I think being public has been an interesting experience. People [complain] about the problems of being a big, public company but I’ve never met a small company that doesn’t want to be big. And I’ve never met a private company that, some day, doesn’t want to be public if you want to really scale. TeamLease has a real shot at being three things. We can be India’s largest private-sector employer, India’s largest private university, and maybe even the world’s largest staffing company by number of employees. If I have 5% of India’s market, I’ll be larger than Adecco just because we have 1.3 billion people in India. I think India already has more people than China.

Knowledge at Wharton: Where do you think the biggest growth opportunities for TeamLease will come from in the next two years? And what are the biggest risks you see in following that strategy?

Sabharwal: We are a child of domestic consumption. The fastest-growing segment of India’s jobs are sales, customer service and logistics. China’s farm-to-nonfarm transition happened to factories. India’s farm to nonfarm is happening to sales, not even to services. Domestic consumption is reaching critical mass. India doesn’t have the same manufacturing opportunity that China had in 1978. They got a 30-year super cycle of global growth, global openness to trade and global deconstruction of manufacturing supply chains. That doesn’t mean we should give up on manufacturing. But I think services, sales and customer service is our biggest focus. The biggest risk for us is just execution. My branding constraint is not market or product, it is just not being able to keep up with growth.
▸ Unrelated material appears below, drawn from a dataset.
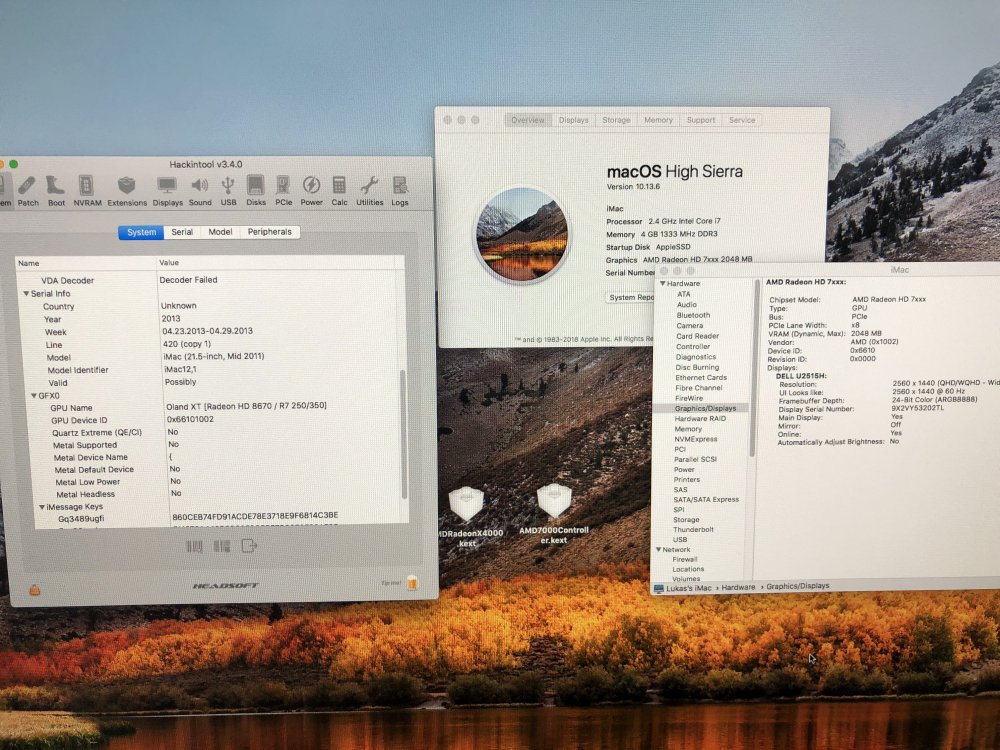Screen dimensions: 1000x750
Task: Switch to the Peripherals tab
Action: (269, 232)
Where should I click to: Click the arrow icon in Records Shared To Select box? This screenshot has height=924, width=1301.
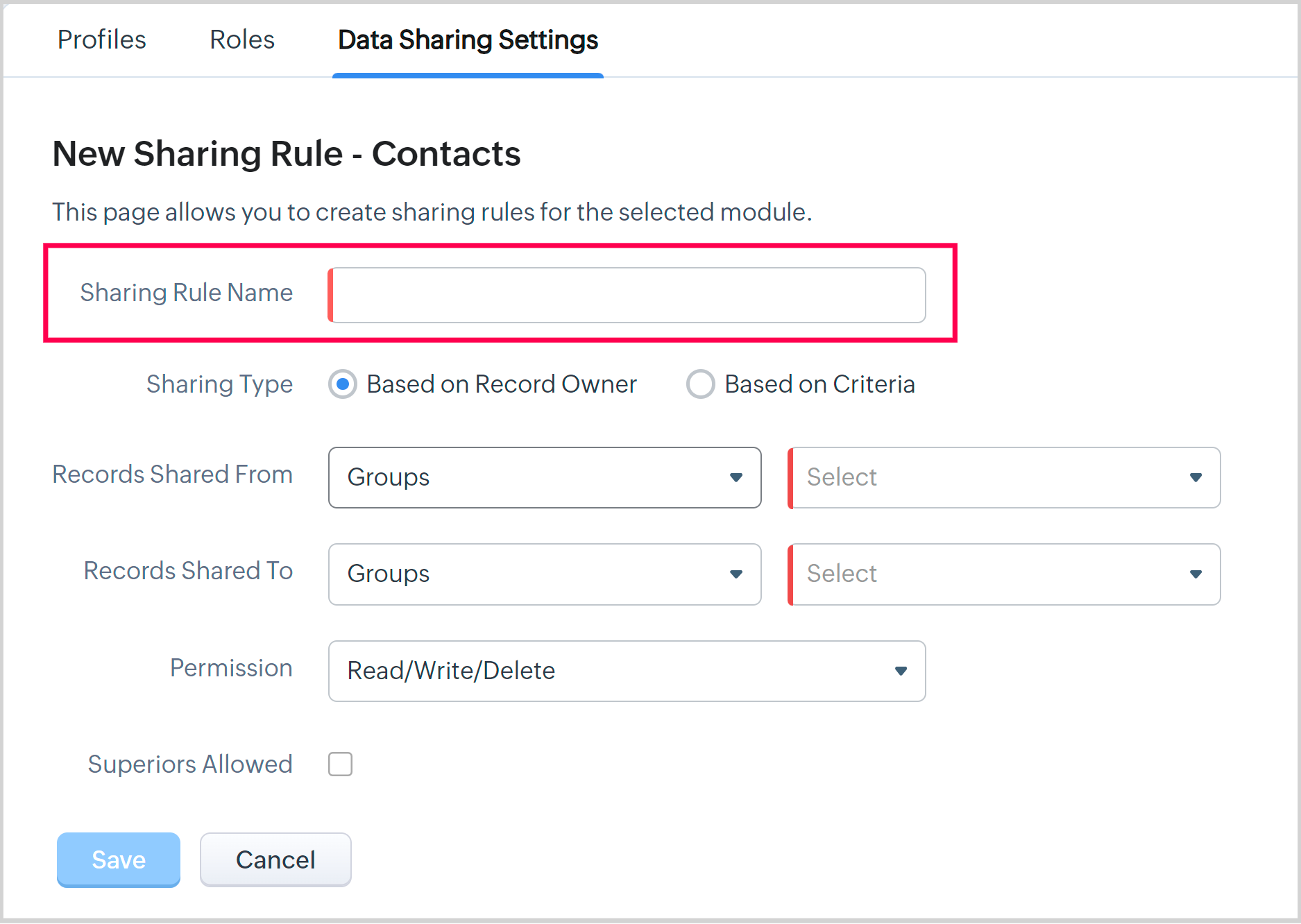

You know, my favorite quote is from American politician Mario Cuomo. He says, “We politicians campaign in poetry, but we govern in prose.” For entrepreneurs, our business plan is in poetry, and we execute in prose. Our biggest planning constraint is prose. It is IT systems that scale up to handle 300,000 calls and emails a month, which we get. It is processes that allow huge amounts of money to come in and leave every month. Just the technology to keep up with that is going to be our challenge.